The emotional heart of this novel is found at the core of the character's want and need to survive, which in turn is the eternal damnation they find by everything seeming so bleak. Within this, the desert is a large symbol. As the Villa San Girolamo is an abandoned, war ridden place, it is also a place that seems like a cage, with no chance at happiness in sight. The war may be over, but the characters feel trapped in a sense. The desert within the novel is a place of freedom, a place that cannot be claimed or owned by any one person. The desert is everlasting, and can never be wavered. This is unlike the war that these characters had become extremely traumatised from. It is a vast nothingness that will always remain nation-less. A place that these characters can seek out in their minds, when there is nowhere else to turn for hope.

==Awards==
The novel won the 1992 Booker Prize, the 1992 Governor General's Award and the 2018 Golden Man Booker award.

==Film adaptation==
The novel was adapted into the 1996 film with the same title by Anthony Minghella, starring Ralph Fiennes, Kristin Scott Thomas, Willem Dafoe, Colin Firth, Naveen Andrews and Juliette Binoche. The film received nine Academy Awards—including Best Picture and Director—at the 69th Academy Awards.

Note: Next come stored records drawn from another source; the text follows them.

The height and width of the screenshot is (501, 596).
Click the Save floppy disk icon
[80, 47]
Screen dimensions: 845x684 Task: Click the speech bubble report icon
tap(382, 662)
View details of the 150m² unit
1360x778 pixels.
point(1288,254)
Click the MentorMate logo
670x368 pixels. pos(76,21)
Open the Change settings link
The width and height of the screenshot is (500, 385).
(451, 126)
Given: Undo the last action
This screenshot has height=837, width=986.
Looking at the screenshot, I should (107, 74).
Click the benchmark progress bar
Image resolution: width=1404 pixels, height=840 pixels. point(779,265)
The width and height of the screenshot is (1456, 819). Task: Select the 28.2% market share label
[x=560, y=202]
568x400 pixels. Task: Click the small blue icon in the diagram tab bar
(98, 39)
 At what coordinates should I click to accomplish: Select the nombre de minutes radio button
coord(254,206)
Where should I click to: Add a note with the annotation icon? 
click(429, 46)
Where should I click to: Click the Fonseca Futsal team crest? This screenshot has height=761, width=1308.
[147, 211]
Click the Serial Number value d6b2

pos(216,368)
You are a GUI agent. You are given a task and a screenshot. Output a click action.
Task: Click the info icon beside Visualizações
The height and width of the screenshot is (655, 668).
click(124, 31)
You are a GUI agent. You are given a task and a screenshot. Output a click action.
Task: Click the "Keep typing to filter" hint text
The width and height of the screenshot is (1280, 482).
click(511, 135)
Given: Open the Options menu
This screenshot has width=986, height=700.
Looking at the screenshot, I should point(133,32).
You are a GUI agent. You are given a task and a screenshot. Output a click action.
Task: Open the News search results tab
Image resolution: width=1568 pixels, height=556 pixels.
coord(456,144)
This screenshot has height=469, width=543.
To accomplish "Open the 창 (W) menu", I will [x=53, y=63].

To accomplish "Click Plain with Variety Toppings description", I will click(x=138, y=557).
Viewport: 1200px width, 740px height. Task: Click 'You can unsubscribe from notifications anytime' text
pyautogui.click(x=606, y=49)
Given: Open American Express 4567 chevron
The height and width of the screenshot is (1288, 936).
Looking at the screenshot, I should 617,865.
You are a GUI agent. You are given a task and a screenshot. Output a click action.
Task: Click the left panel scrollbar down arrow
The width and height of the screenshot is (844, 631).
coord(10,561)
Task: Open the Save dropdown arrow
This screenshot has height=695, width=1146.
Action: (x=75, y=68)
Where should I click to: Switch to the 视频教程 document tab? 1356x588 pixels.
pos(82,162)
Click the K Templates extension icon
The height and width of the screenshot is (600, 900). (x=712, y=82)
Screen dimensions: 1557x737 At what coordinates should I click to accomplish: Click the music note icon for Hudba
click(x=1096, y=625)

==Canceled television adaptation==
A television adaptation of the book was planned by the BBC. The project was to be written by Emily Ballou and co-produced between Miramax Television and Paramount Television Studios. However, in March 2023, it was reported that it was no longer moving forward.

==Bibliography==
- Ondaatje, Michael (1993). "The English Patient"
- Tötösy de Zepetnek, Steven. "Ondaatje's The English Patient and Questions of History". Comparative Cultural Studies and Michael Ondaatje's Writing. Ed. Steven Tötösy de Zepetnek. West Lafayette: Purdue University Press, 2005. 115–132.
- Tötösy de Zepetnek, Steven. "Michael Ondaatje's 'The English Patient,' 'History,' and the Other". CLCWeb: Comparative Literature and Culture 1.4 (1999).